Çağdaş Yaşamı Destekleme Derneği (ÇYDD) Onursal Başkanı Prof. Dr. Türkan Saylan, ölümünün 13. yılında Zincirlikuyu’daki mezarı başında anıldı.

Geçirdiği rahatsızlık nedeniyle 18 Mayıs 2009’da hayata veda eden, "FETÖ"nün kumpas davalarında sorgulanmış olan, cüzzamla mücadelenin öncü isimlerinden tıp doktoru, akademisyen, yazar, eğitimci ve ÇYDD Onursal Başkanı Prof. Dr. Türkan Saylan, Zincirlikuyu’daki mezarı başında anıldı. Anmaya, ÇYDD Genel Başkanı Prof. Dr. Ayşe Yüksel ile dernek üyeleri de katıldı.
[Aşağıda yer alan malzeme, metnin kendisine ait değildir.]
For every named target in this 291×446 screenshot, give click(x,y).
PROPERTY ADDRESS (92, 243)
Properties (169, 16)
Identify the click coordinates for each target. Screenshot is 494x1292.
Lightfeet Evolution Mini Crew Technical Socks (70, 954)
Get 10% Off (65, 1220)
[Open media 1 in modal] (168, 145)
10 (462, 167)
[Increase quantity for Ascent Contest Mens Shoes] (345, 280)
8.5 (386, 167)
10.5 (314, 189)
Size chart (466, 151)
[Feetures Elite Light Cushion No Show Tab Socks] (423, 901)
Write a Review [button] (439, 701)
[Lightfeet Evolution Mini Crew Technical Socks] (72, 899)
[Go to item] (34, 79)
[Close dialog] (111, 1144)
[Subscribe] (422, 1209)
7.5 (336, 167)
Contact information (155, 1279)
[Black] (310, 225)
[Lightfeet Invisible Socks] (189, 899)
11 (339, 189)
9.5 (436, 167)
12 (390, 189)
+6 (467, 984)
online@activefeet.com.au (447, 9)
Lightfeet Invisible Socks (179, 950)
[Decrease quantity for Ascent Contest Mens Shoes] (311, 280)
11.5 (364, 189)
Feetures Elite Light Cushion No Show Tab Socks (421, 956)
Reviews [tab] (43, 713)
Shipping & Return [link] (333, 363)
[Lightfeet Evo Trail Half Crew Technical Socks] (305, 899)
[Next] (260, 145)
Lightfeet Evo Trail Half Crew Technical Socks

Burada konuşan Ayşe Yüksel "Özellikle lepra konusunda kız çocuklarının eğitime kavuşturulması konusunda örnek aldığı, ödüller verdiği çok değerli bir kadınımızı, bir insanımızı, Atatürk evladını anmak için onun kabri başındayız. Türkan Saylan hocamızı tanıyanlar, onunla birlikte çalışanlar, ondan çok şey öğrenenler, gerçekten hem şanslı hem gururlu. O kendisini, Mustafa Kemal Atatürk’ün kızı olarak tanımlardı. Mustafa Kemal Atatürk’ün devrim ve ilkelerini kendisine görev almıştı. Yaşamı boyunca Atatürk devrimini, Atatürk’ün bize bıraktığı ilkeleri korumak, sonsuza kadar yaşatmak için çalışırdı hepimizin bildiği gibi" dedi.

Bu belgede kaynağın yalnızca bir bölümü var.